L’Espagne condamnée par la Cour de justice de l’Union européenne pour avoir manqué de transposer la Directive Police-Justice
Cadre
La Directive 2016/680 du 27 avril 2016 (Directive Police-Justice) établit des règles spécifiques relatives à la protection des personnes physiques à l’égard du traitement des données à caractère personnel par les autorités compétentes à des fins de prévention et de détection des infractions pénales, d’enquêtes et de poursuites en matière d’exécution de sanctions pénales, y compris la protection contre les menaces pour la sécurité publique et la prévention de telles menaces.
Faisant partie du paquet de la révision européenne de la protection des données à caractère personnel au côté du RGPD, la Directive Police-Justice a été adoptée afin de faciliter le libre flux de données à caractère personnel entre les autorités nationales compétentes à des fins notamment de prévention et de détection des infractions pénales au sein de l’Union européenne, et le transfert de telles données vers des pays tiers.
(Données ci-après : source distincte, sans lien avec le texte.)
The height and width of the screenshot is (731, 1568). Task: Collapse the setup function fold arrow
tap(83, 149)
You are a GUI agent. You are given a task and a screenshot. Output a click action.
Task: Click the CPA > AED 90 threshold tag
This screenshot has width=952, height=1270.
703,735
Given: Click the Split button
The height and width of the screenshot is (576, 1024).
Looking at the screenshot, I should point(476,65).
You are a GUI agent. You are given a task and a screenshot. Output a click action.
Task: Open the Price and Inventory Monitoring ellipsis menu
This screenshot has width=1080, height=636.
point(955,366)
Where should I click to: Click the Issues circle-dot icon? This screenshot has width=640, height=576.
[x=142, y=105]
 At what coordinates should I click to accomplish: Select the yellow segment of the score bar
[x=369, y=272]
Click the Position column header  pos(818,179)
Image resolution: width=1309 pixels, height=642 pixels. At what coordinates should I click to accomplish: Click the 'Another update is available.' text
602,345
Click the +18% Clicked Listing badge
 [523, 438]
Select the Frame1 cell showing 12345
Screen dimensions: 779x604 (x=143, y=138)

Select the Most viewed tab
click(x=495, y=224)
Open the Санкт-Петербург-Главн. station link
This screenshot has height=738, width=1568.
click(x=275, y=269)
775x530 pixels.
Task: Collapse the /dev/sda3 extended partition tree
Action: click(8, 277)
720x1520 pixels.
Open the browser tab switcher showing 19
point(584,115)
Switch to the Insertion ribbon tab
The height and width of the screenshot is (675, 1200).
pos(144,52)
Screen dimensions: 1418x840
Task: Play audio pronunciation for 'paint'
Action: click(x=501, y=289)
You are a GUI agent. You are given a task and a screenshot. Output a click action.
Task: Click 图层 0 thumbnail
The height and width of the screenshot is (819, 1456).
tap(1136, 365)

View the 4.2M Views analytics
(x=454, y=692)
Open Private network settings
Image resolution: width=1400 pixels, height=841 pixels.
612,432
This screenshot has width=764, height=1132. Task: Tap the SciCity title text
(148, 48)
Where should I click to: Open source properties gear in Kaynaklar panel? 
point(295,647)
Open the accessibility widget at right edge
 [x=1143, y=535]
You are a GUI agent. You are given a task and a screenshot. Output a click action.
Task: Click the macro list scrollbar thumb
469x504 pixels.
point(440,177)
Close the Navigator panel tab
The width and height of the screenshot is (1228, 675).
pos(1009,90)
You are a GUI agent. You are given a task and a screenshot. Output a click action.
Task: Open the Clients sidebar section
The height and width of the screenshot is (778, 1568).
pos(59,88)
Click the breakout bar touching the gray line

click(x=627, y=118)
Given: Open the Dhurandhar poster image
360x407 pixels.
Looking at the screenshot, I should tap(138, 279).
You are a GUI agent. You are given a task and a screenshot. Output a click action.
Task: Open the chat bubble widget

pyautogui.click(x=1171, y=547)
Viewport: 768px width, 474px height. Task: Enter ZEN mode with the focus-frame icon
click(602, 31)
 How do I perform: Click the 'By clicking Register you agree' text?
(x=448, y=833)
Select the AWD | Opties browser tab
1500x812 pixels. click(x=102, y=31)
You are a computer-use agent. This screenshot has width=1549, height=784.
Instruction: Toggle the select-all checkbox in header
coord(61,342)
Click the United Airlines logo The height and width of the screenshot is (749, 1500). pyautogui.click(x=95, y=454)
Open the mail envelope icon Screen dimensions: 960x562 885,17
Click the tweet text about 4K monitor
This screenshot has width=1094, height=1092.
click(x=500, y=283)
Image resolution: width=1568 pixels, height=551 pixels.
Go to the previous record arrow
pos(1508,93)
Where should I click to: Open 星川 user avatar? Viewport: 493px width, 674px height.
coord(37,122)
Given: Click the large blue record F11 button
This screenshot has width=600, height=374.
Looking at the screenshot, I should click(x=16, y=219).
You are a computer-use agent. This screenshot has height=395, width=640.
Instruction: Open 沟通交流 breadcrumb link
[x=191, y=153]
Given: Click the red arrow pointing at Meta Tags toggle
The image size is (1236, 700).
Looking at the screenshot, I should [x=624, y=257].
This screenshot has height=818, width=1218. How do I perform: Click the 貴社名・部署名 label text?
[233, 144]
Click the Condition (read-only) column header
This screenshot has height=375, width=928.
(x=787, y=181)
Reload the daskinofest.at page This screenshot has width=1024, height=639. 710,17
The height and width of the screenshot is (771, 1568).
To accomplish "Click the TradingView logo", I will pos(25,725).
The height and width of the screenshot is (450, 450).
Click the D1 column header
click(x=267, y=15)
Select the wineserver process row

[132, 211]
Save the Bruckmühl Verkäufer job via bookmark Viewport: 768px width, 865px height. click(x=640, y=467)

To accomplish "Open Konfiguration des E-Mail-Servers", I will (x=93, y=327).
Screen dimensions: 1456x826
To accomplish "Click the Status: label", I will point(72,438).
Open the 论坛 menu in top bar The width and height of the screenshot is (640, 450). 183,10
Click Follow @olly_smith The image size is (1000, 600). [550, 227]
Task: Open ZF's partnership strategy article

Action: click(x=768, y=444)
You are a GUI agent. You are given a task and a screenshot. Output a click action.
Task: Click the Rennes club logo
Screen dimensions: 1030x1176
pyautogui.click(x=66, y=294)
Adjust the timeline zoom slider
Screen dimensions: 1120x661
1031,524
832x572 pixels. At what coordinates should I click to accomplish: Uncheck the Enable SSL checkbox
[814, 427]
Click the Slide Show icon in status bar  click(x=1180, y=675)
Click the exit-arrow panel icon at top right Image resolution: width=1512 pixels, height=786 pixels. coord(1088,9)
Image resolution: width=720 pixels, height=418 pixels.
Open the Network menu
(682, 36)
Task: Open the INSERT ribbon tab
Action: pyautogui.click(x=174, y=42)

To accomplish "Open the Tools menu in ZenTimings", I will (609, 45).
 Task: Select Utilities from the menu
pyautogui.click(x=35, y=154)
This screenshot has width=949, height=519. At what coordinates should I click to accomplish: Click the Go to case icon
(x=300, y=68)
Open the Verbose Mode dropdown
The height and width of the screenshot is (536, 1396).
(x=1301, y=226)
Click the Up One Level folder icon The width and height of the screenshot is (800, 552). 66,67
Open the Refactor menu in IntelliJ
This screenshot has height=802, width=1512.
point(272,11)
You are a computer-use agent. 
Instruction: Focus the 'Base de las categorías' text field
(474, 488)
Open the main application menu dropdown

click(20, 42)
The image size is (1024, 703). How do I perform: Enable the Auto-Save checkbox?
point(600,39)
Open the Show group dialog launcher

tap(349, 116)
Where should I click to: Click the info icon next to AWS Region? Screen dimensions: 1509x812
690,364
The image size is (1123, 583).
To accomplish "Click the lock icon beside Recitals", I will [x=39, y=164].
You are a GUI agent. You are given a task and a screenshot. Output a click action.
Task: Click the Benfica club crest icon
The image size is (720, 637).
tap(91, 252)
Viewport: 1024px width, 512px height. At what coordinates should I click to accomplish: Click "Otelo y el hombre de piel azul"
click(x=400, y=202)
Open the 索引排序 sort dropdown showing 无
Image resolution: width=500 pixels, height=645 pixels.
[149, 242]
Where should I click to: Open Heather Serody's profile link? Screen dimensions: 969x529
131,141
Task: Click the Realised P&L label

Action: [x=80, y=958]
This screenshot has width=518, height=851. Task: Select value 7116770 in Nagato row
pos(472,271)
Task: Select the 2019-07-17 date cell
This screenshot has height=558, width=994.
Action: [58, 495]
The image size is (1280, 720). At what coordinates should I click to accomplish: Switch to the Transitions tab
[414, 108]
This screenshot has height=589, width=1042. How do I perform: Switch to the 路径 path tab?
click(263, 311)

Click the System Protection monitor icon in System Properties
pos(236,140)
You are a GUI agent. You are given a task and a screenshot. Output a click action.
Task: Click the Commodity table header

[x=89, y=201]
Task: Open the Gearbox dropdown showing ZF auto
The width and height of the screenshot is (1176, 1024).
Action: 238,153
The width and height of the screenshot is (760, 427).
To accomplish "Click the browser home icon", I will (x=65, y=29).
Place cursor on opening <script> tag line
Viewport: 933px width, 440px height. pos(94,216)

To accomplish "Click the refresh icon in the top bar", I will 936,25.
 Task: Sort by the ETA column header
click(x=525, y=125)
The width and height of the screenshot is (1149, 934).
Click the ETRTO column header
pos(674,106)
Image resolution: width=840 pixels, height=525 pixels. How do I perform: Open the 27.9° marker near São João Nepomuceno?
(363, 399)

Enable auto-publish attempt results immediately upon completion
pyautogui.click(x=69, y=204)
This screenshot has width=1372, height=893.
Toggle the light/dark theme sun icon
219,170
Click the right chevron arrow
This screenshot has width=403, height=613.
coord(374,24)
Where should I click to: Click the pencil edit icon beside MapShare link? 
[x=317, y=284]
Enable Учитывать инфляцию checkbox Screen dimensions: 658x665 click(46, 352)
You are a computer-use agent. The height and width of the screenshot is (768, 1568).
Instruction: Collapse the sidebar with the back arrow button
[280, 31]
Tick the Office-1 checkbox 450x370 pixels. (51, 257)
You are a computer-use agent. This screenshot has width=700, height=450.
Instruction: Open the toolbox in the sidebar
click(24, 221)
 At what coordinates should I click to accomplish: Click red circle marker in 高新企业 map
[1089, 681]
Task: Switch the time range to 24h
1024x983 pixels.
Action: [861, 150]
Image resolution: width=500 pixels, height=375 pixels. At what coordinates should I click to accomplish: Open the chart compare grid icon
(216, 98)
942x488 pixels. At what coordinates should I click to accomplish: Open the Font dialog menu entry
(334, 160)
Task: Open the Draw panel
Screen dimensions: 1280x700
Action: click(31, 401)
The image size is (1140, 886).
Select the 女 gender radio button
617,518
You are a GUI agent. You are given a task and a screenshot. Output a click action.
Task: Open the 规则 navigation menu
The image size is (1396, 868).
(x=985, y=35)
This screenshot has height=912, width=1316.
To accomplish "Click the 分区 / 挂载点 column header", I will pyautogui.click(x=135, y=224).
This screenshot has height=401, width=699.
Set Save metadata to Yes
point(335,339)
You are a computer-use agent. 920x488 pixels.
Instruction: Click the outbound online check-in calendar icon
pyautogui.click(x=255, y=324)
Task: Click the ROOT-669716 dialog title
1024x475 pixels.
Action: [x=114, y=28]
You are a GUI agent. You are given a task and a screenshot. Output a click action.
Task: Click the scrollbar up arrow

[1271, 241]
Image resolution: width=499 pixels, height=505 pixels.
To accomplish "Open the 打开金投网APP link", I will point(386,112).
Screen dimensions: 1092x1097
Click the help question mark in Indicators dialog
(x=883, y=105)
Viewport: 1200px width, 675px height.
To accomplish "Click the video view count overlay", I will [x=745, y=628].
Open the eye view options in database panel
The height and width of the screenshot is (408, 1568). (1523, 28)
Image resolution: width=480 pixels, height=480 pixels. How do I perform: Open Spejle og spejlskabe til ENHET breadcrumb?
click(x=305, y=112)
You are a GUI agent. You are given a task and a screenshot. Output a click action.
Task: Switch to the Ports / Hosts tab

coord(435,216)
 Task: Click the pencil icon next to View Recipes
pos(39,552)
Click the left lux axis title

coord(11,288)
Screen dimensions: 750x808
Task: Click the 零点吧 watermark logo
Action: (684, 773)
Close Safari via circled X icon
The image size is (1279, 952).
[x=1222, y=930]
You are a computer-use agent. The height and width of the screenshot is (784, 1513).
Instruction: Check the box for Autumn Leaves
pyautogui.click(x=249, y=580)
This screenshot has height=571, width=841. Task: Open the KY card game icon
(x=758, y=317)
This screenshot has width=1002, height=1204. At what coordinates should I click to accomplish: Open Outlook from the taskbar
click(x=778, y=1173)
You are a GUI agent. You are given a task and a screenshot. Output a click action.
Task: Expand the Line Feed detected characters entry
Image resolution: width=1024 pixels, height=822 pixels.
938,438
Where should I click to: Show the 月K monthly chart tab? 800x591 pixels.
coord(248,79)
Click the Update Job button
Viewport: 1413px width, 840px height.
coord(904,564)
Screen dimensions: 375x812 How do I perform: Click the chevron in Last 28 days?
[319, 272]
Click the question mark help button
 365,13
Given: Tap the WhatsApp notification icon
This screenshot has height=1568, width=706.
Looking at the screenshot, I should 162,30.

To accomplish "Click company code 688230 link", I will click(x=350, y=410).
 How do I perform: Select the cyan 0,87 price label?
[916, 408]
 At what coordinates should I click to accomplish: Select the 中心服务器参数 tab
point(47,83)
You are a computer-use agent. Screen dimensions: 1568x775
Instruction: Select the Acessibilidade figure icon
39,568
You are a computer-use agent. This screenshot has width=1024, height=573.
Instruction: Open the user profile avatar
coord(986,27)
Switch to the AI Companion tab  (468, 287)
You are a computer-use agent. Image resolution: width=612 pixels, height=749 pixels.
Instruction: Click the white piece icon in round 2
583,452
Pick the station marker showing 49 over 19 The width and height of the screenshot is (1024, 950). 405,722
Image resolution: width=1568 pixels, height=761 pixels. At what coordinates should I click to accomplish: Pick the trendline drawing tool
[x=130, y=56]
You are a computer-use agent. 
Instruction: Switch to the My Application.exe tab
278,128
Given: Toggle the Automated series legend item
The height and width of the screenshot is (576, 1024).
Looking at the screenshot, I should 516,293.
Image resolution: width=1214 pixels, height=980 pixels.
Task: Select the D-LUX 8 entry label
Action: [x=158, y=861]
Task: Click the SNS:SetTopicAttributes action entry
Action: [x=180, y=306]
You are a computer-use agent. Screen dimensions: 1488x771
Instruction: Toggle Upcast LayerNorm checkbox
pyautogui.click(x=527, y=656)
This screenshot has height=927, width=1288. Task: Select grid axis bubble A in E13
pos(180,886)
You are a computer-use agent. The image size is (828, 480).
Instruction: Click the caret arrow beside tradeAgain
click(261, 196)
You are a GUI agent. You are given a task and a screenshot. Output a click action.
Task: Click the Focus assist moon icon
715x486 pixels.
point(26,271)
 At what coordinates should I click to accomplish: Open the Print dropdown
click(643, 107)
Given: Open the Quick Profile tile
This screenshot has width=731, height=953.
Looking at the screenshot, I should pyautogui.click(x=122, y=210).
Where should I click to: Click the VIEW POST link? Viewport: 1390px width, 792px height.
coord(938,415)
La Directive Police-Justice a abrogé la décision-cadre 2008/977/JAI, dont le champ d’application se limitait au traitement des données à caractère personnel transmises ou mises à disposition entre les États membres de l’Union européenne.
Pour entrer dans le champ d’application de la Directive Police-Justice, le traitement de données à caractère personnel doit poursuivre l’une des finalités mentionnées à son art. 1er, et être mis en œuvre par une autorité compétente, soit notamment une autorité publique compétente pour la prévention et la détection des infractions pénales.
La Directive Police-Justice a également une importance pour le cadre juridique suisse puisqu’elle s’inscrit dans le développement des acquis Schengen. Ce faisant, la Suisse a dû reprendre le contenu de la Directive Police-Justice au sein de son ordre juridique, ce qu’elle a fait en adoptant la Loi fédérale du 28 septembre 2018 sur la protection des données personnelles dans le cadre de l’application de l’acquis de Schengen dans le domaine pénal (LPDS), après avoir scindé la révision du cadre législatif relatif à la protection des données.
Affaire
Les États membres ont le devoir de transposer les directives de l’Union européenne au sein de leur ordre juridique. L’art. 63 par. 1 de la Directive Police-Justice prévoit cette obligation de transposition, fixée au plus tard au 6 mai 2018 (soit deux ans après son entrée en vigueur).
N’ayant reçu aucune nouvelle de l’Espagne au 20 juillet 2018, la Commission européenne lui a adressé une lettre de mise en demeure conformément à l’art. 258 du Traité sur le fonctionnement de l’Union européenne (TFUE). Restée lettre morte, et sur la base de l’art. 258 TFUE, la Commission européenne a adressé à l’Espagne (ainsi qu’à la Bulgarie, à Chypre, à la Grèce, à la Lettonie, aux Pays-Bas et à la Slovénie) un avis motivé le 25 janvier 2019, l’invitant à prendre les mesures nécessaires dans un délai de deux mois.
Faisant suite à l’avis motivé, et sans contester avoir manqué à ses obligations, l’Espagne a indiqué le 27 mars 2019 que le retard pris résultait du contexte politique particulier, mais que la procédure pour l’adoption des mesures de transposition était en cours, l’Espagne préparant un projet de loi qui devait être prêt à la fin du mois de juillet 2019, avant d’être transmis à son Parlement, ce dernier devant adopter le projet au plus tard en mars 2020.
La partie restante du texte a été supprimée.